> What you should do
Copy out all lines bearing the word "dimensions" from the listing below.

(Beginning of Entries provided)

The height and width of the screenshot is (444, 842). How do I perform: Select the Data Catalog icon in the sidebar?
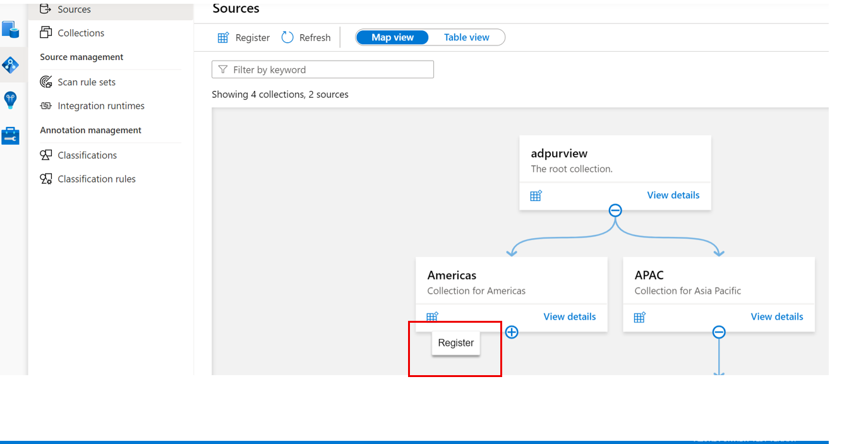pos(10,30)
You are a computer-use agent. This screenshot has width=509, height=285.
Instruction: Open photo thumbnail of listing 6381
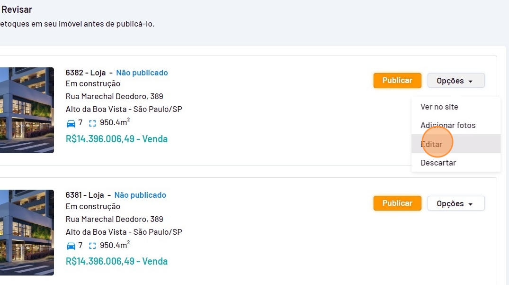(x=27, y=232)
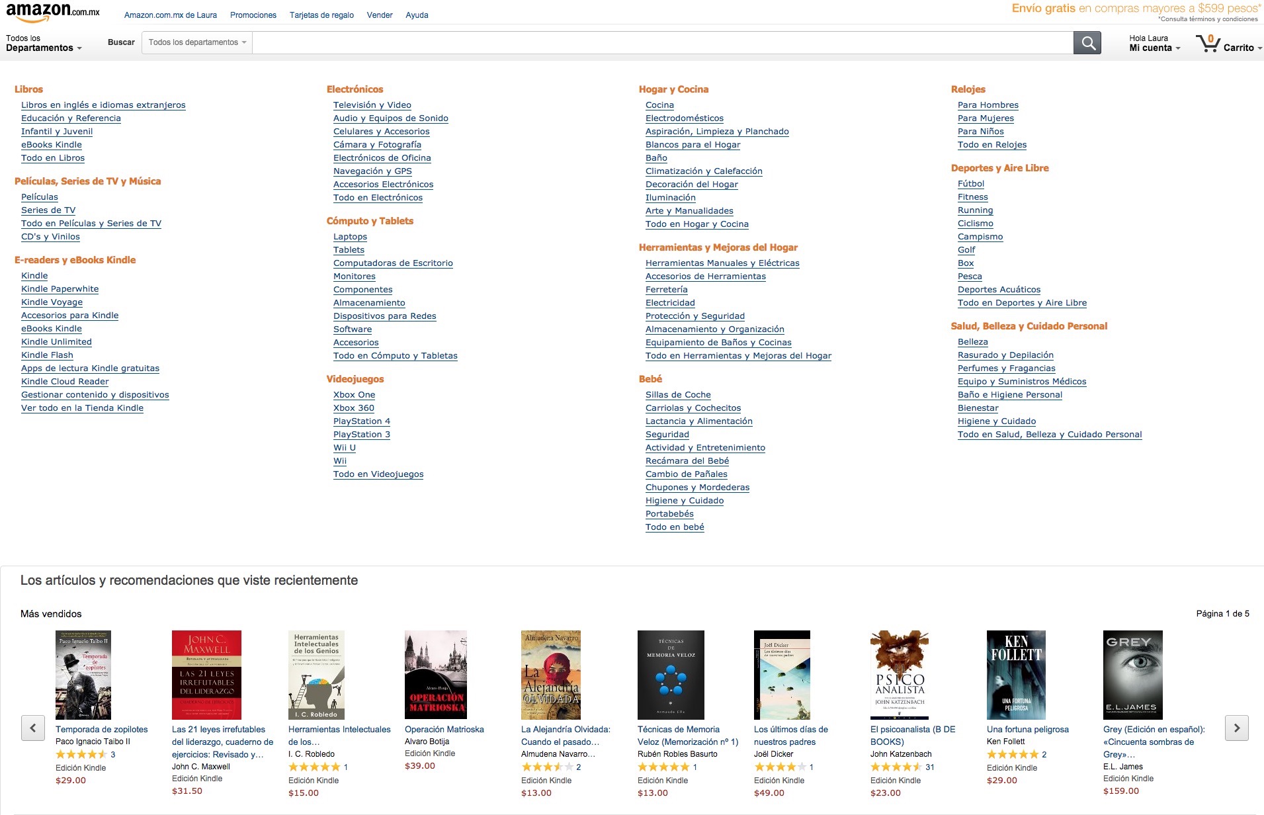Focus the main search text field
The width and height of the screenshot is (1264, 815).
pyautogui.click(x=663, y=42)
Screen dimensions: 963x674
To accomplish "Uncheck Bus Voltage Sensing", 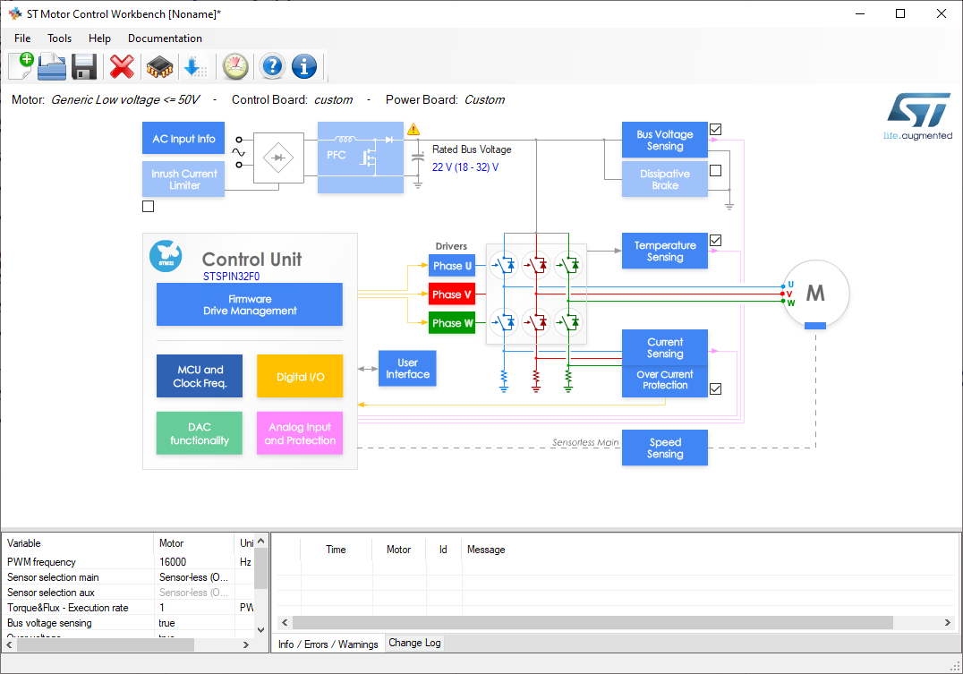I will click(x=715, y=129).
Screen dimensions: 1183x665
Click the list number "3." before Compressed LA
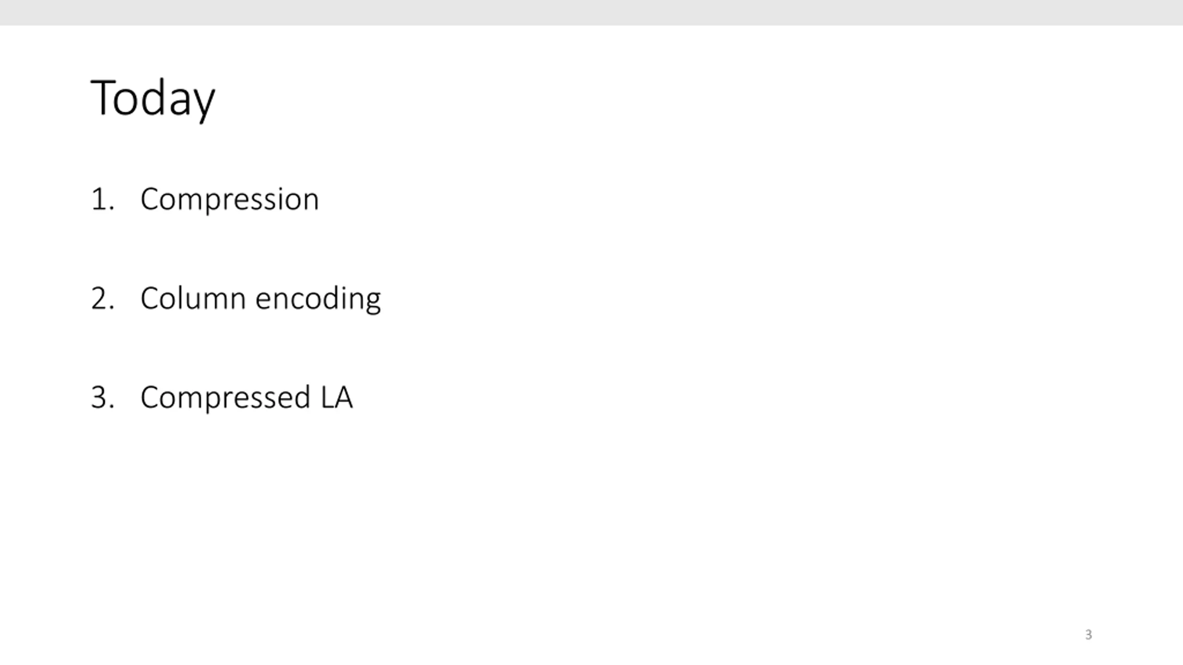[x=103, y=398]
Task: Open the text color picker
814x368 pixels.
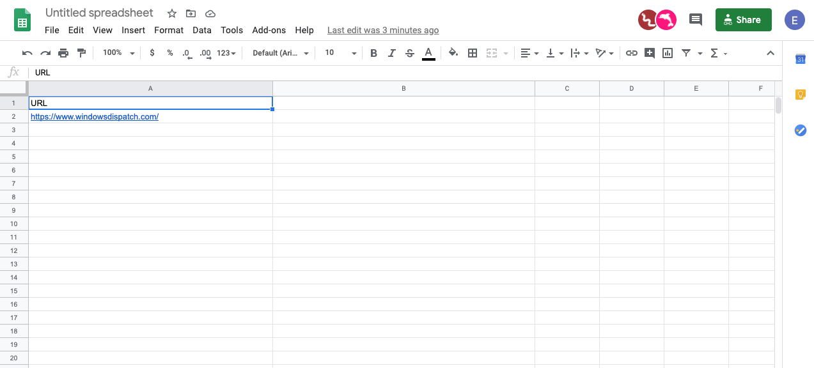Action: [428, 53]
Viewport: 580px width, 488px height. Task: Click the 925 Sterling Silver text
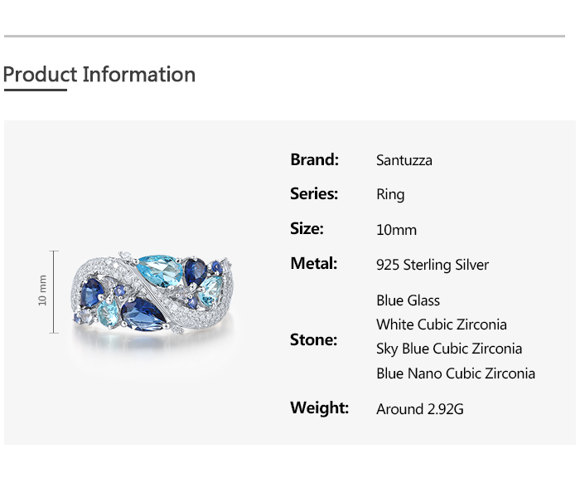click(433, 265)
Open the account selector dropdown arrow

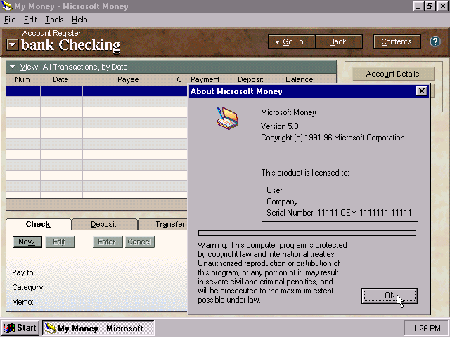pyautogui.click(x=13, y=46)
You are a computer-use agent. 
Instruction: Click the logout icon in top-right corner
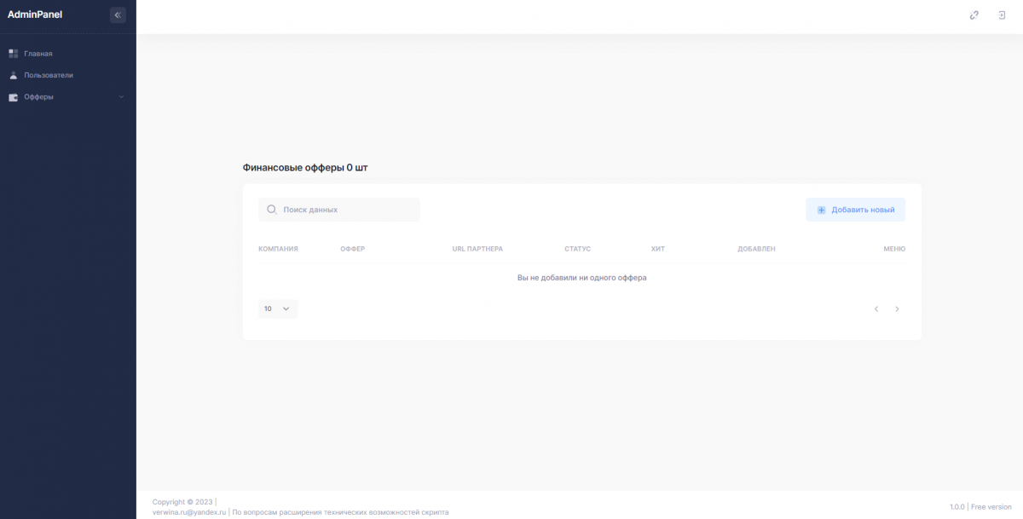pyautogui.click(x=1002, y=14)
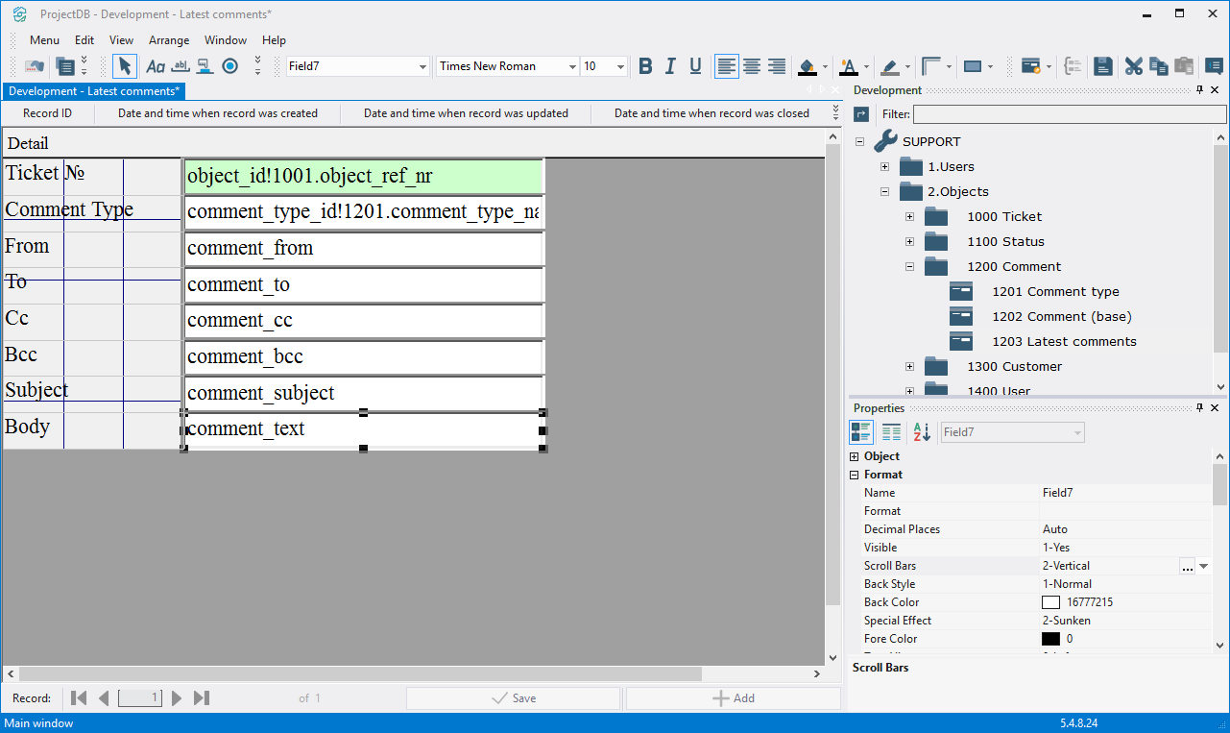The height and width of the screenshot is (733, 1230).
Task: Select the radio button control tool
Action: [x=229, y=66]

(End of Entries provided)

> Answer to the exercise
Screen dimensions: 963x674
Screen dimensions: 1183x665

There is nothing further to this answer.